Susan Webb, an assistant director of planning and zoning in the county, had first stepped on Willey’s property in 2021. In two years, Webb heard from community members that Willey, who struggled with his mental health, intended to shoot her if she stepped onto his land again. She followed a government attorney’s recommendation to use Maryland’s red flag law and submit a petition for an extreme-risk protection order. When a judge granted it, Willey was briefly forced to surrender his firearms.
Then the Second Amendment Foundation, a radical gun rights organization of which Willey is a lifetime member, stepped in.
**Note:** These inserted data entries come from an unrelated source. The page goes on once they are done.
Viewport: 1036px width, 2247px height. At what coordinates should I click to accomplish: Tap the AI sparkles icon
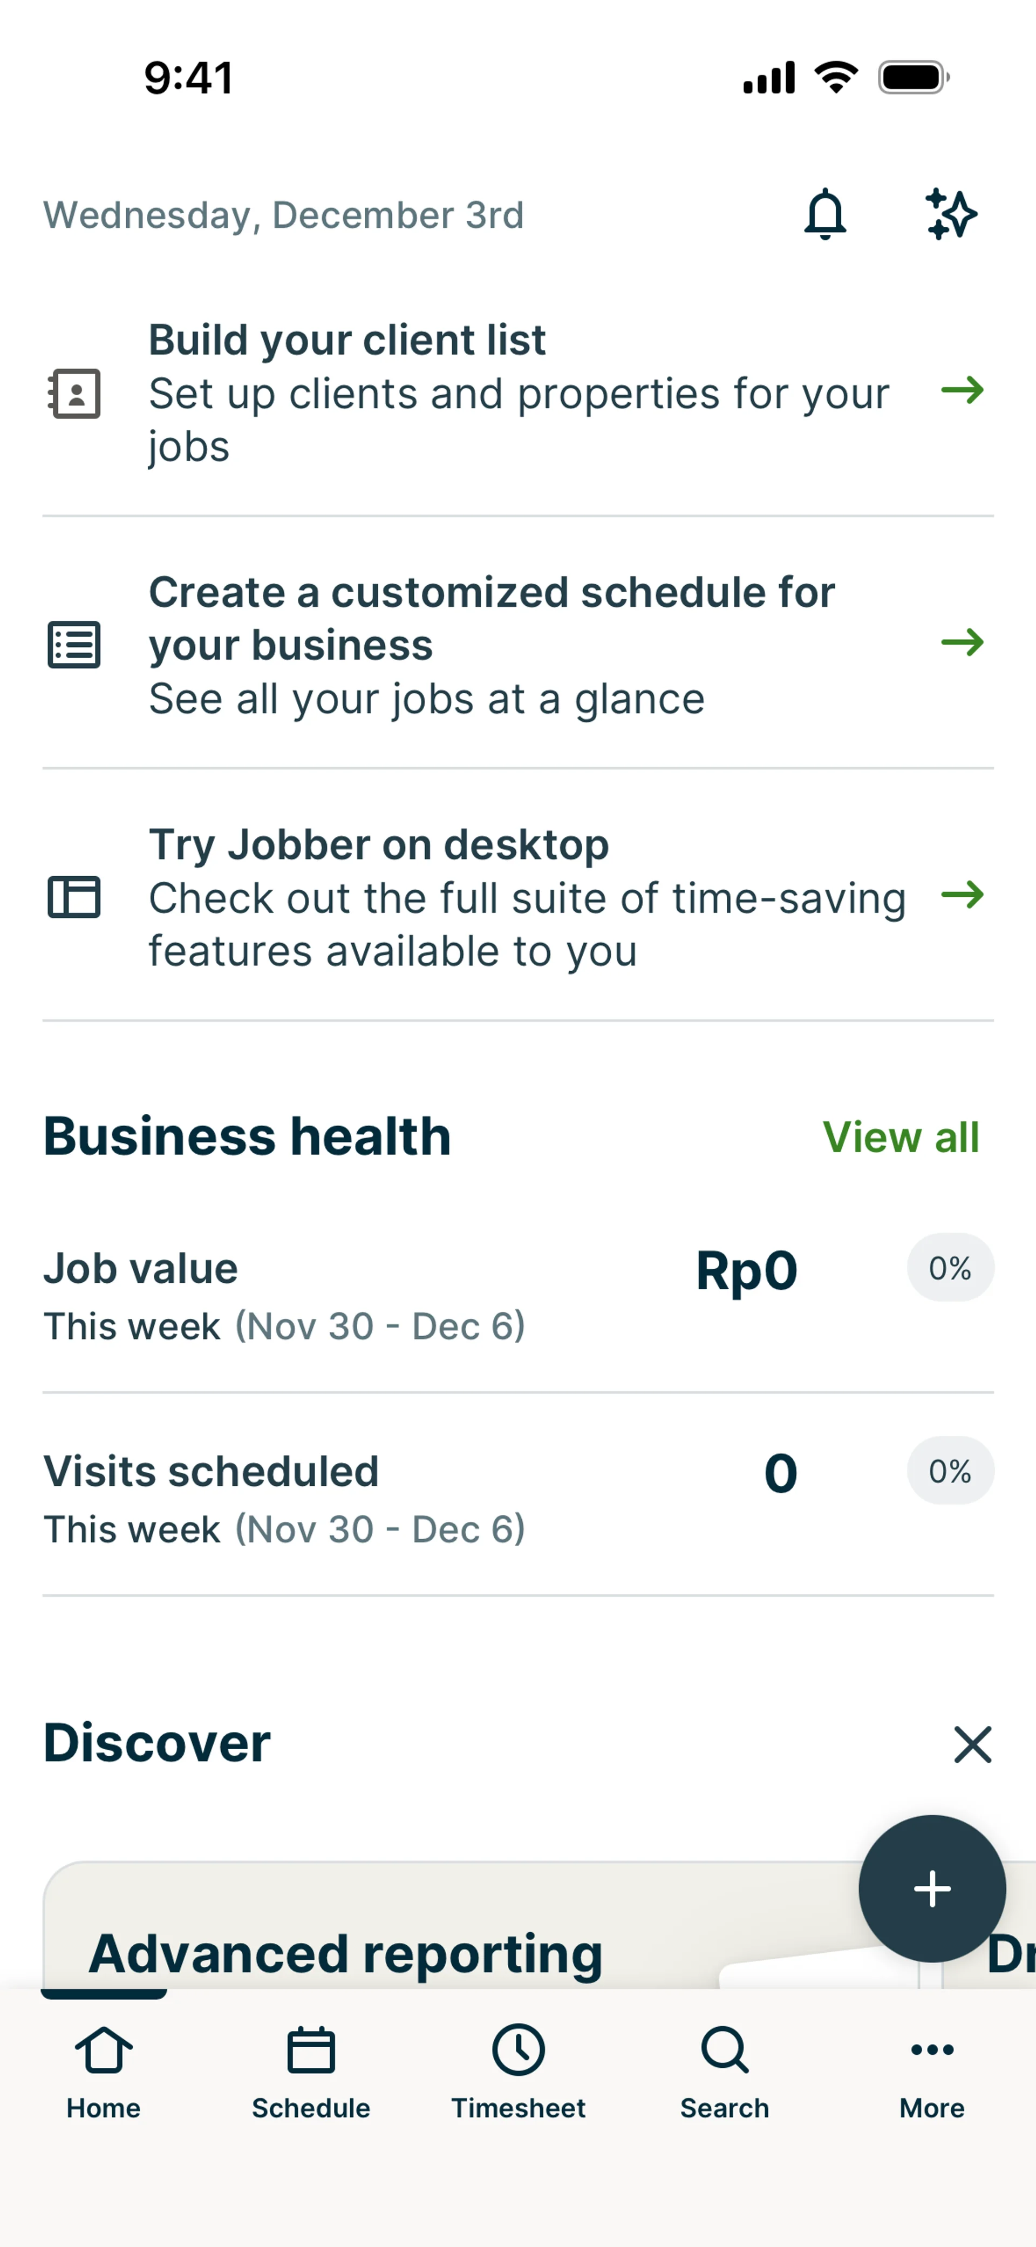click(x=951, y=215)
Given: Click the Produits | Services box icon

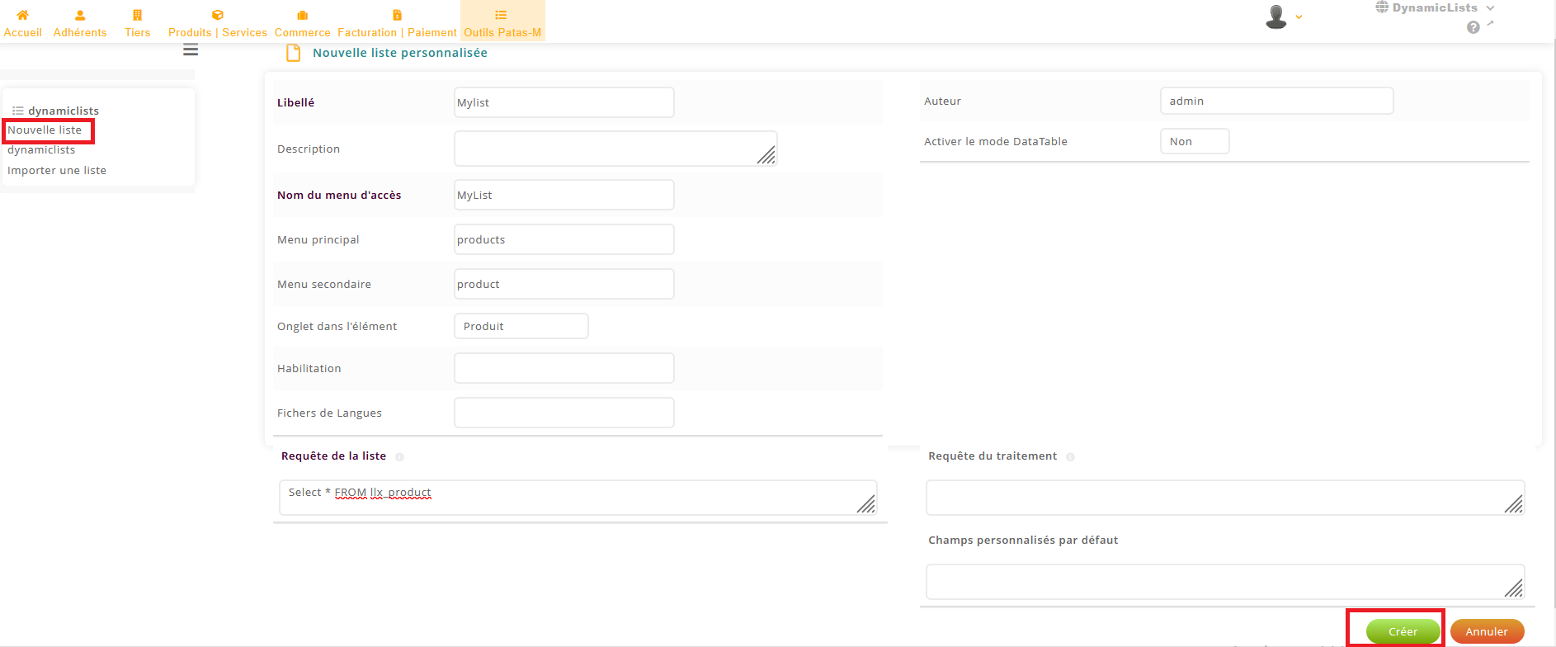Looking at the screenshot, I should click(x=218, y=15).
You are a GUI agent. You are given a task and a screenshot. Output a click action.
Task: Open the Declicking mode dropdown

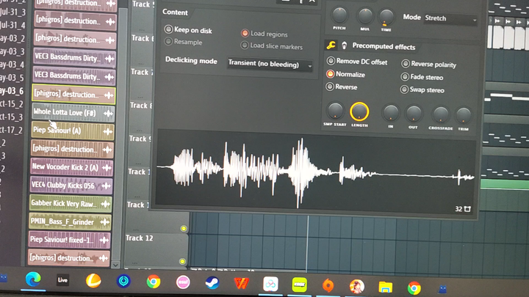pos(270,64)
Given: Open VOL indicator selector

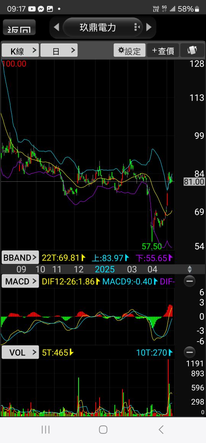Looking at the screenshot, I should [x=20, y=352].
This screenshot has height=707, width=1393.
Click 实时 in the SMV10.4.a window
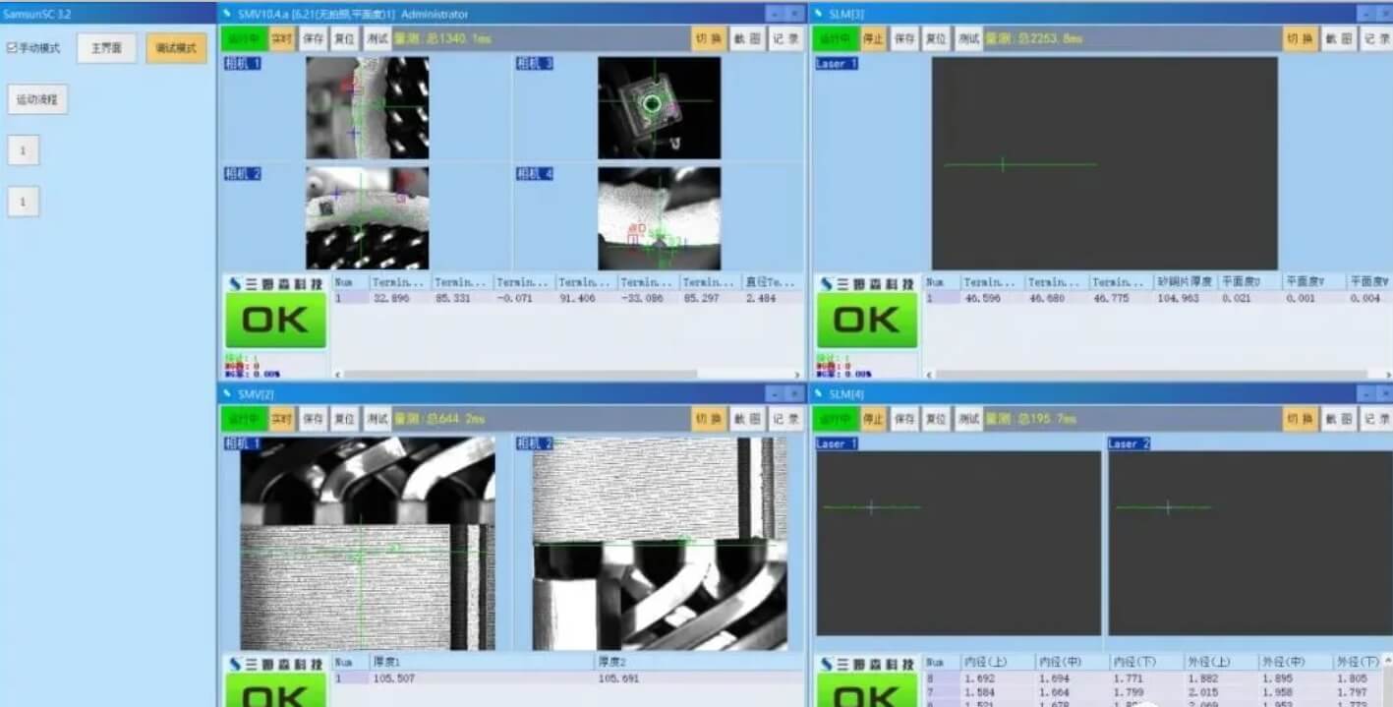click(x=282, y=38)
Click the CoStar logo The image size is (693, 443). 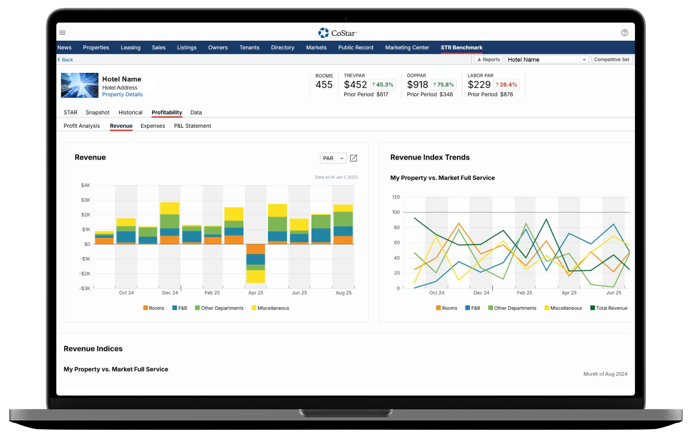click(x=338, y=33)
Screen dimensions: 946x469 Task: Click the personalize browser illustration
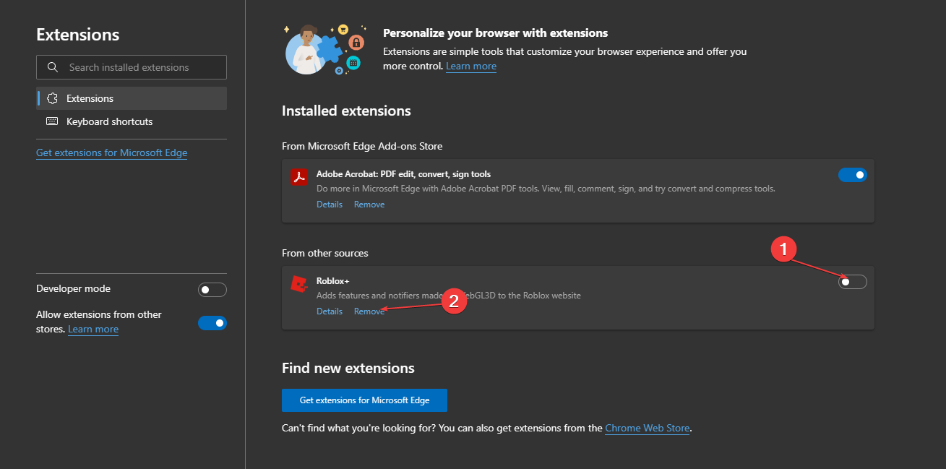coord(323,49)
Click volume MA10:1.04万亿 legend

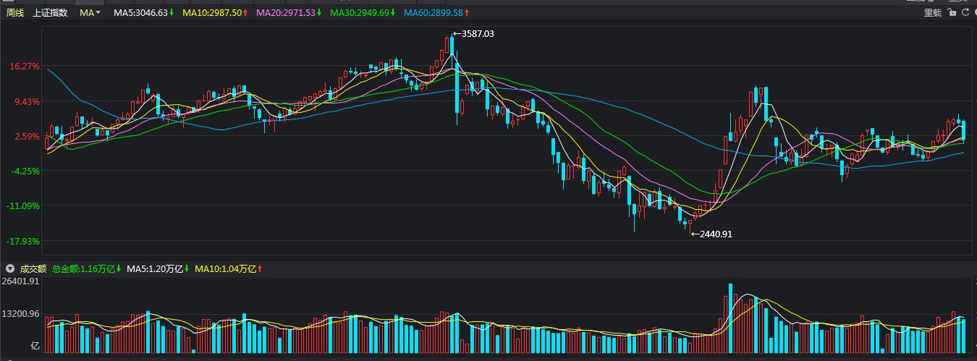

The group sued Webb, the county sheriff, and the attorney general of Maryland on Willey’s behalf, portraying him as an innocent victim “relentlessly pursued” by government authorities and Webb as drunk on power. The lawsuit failed to acknowledge his prior feuds, his history of highly erratic behavior, and that he had effectively converted his home into a junkyard.
Now, a vast trove of documents and months of reporting reveals how the Second Amendment Foundation distorted the narrative to serve a larger objective. Just two days after filing the Willey suit, the group announced an initiative to challenge red flag laws across the country. The initiative’s name? “Capture the Flag.”
In his latest investigation, produced in partnership with Rolling Stone, The Trace’s Mike Spies tells the story.
From The Trace
Laws meant to keep firearms away from unstable people are under attack by Second Amendment radicals. Our investigation exposes the ugly campaign to undermine a bipartisan compromise to stop mass shootings.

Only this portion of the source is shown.